The Hidden Side of Energy Access: Understanding Clean Cooking (Virtual Knowledge Exchange)
Offered By: Online Learning Campus - World Bank Group via edX
Course Description
Overview
Access to clean cooking solutions, including modern stoves and cooking fuels, is often overlooked as part of the wider energy access agenda. This is surprising, given that four billion people – over half the world’s population – lack access to modern energy cooking service, also known as MECS, for their daily cooking practices. This means that families around the world continue to rely on fuels like wood or charcoal and rudimentary stoves, leading to devastating health, climate, environmental and gender impacts that cost the world an estimated 2.4 trillion dollars each year.
While the imperatives are clear, attention and focus on clean cooking have not been commensurate.

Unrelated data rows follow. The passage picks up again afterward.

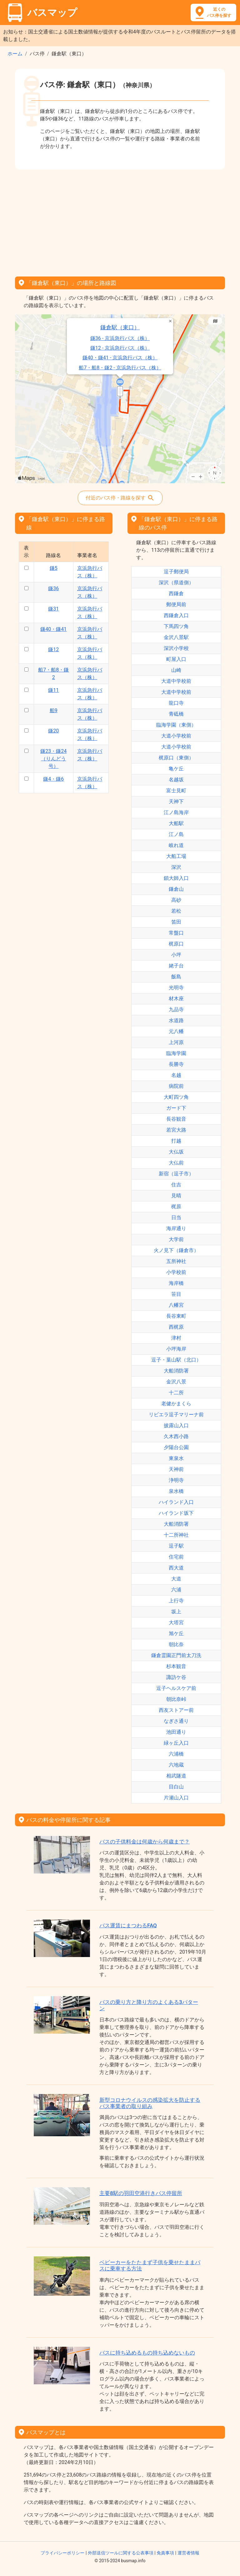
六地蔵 (176, 1765)
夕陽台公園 (176, 1447)
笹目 (176, 1294)
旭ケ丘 (176, 1633)
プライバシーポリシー (62, 2552)
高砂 (176, 900)
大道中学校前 (176, 681)
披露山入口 (176, 1425)
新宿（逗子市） (176, 1174)
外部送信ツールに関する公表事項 (120, 2552)
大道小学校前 (176, 736)
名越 (176, 1075)
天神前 (176, 1469)
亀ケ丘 (176, 769)
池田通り (176, 1732)
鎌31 (53, 609)
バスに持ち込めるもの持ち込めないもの (147, 2353)
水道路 (176, 1020)
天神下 (176, 801)
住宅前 (176, 1557)
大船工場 (176, 856)
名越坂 (176, 780)
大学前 (176, 1239)
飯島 (176, 977)
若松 (176, 911)
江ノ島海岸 (176, 812)
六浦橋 (176, 1754)
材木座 (176, 998)
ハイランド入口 (176, 1502)
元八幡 (176, 1031)
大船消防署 (176, 1371)
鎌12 (53, 649)
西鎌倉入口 (176, 615)
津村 (176, 1338)
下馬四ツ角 (176, 626)
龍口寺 (176, 703)
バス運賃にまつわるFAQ (128, 1925)
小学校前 (176, 1272)
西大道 (176, 1568)
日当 (176, 1217)
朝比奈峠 (176, 1699)
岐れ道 (176, 845)
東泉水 (176, 1458)
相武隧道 (176, 1776)
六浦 (176, 1590)
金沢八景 (176, 1382)
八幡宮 (176, 1305)
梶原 (176, 1206)
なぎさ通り (176, 1721)
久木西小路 (176, 1436)
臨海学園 (176, 1053)
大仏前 (176, 1163)
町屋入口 (176, 659)
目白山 (176, 1787)
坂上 (176, 1612)
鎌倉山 (176, 889)
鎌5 (54, 568)
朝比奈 (176, 1644)
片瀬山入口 (176, 1798)
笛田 (176, 922)
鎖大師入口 (176, 878)
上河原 (176, 1042)
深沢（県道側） (176, 583)
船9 (54, 710)
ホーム (15, 54)
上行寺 (176, 1601)
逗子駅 (176, 1546)
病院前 (176, 1086)
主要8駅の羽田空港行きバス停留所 (140, 2193)
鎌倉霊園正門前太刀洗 (176, 1655)
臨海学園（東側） (176, 725)
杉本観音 (176, 1666)
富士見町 (176, 791)
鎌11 (53, 690)
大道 (176, 1579)
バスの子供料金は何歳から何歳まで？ (144, 1841)
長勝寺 (176, 1064)
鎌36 (53, 588)
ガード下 (176, 1108)
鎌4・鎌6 (53, 779)
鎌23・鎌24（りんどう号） (53, 758)
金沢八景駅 (176, 637)
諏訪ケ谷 (176, 1677)
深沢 (176, 867)
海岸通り (176, 1228)
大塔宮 (176, 1622)
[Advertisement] (120, 221)
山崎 (176, 670)
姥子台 (176, 966)
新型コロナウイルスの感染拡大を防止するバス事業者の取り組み (149, 2103)
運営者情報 (188, 2552)
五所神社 (176, 1261)
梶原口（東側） (176, 758)
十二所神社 (176, 1535)
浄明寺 (176, 1480)
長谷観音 (176, 1119)
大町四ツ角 (176, 1097)
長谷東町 (176, 1316)
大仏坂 (176, 1152)
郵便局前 (176, 604)
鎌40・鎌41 (53, 629)
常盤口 (176, 933)
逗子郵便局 (176, 572)
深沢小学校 (176, 648)
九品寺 (176, 1009)
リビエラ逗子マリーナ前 (176, 1414)
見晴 (176, 1196)
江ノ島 (176, 834)
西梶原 (176, 1327)
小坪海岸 (176, 1349)
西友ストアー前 (176, 1710)
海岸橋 (176, 1283)
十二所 (176, 1393)
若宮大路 (176, 1130)
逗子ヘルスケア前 (176, 1688)
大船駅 (176, 823)
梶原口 (176, 944)
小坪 (176, 955)
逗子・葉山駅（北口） (176, 1360)
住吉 (176, 1185)
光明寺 (176, 988)
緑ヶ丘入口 (176, 1743)
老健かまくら (176, 1404)
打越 (176, 1141)
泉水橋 (176, 1491)
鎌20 (53, 731)
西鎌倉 (176, 593)
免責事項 (165, 2552)
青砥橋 (176, 714)
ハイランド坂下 (176, 1513)
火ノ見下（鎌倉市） (176, 1250)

To address this gap, the World Bank’s Open Learning Campus (OLC) and the Energy Sector Management Assistance Program (ESMAP) are partnering in a virtual Knowledge Exchange (KE) that builds on the recently launched, first-of-its-kind self-paced e-learning course titled The Hidden Side of Energy Access: Understanding Clean Cooking. The KE is a month-long interactive workshop series that will feature speaker presentations from various clean cooking innovators and practitioners, discussion forums, and self-paced exercises across the four modules of the e-learning.
Syllabus
Week 1: Making the Case for Modern Energy Cooking Services (MECS)
Ensuring universal access to affordable, reliable, and modern energy cooking services (MECS) is a critical development objective from a health, environment, climate, and gender equality perspective. This session will make the case for clean cooking and introduce you to the concept of MECS and the Multi-Tier Framework.
Week 2: The Entrepreneurial Journey
There are several key demand- and supply-side barriers that stand in the way of greater progress on the clean cooking agenda. This session will explore the entrepreneurial journey in the clean cooking sector, reflecting on both challenges and successes.
Week 3: Innovating Financing Instruments for Clean Cooking
Financing remains a critical challenge in the clean cooking sector, and historical investment levels have not been commensurate with needs. This session will investigate the level of investment needed to achieve universal access to MECS and explore key innovations when it comes to financing.
Week 4: Accelerating Access to MECS: Systems-level Priorities and the Role of Policy
Looking ahead, there are several systems-level priority areas that will move the needle on clean cooking access. This session will explore these sector-wide, systems-level recommendations, while also examining the role of policy in accelerating access to MECS.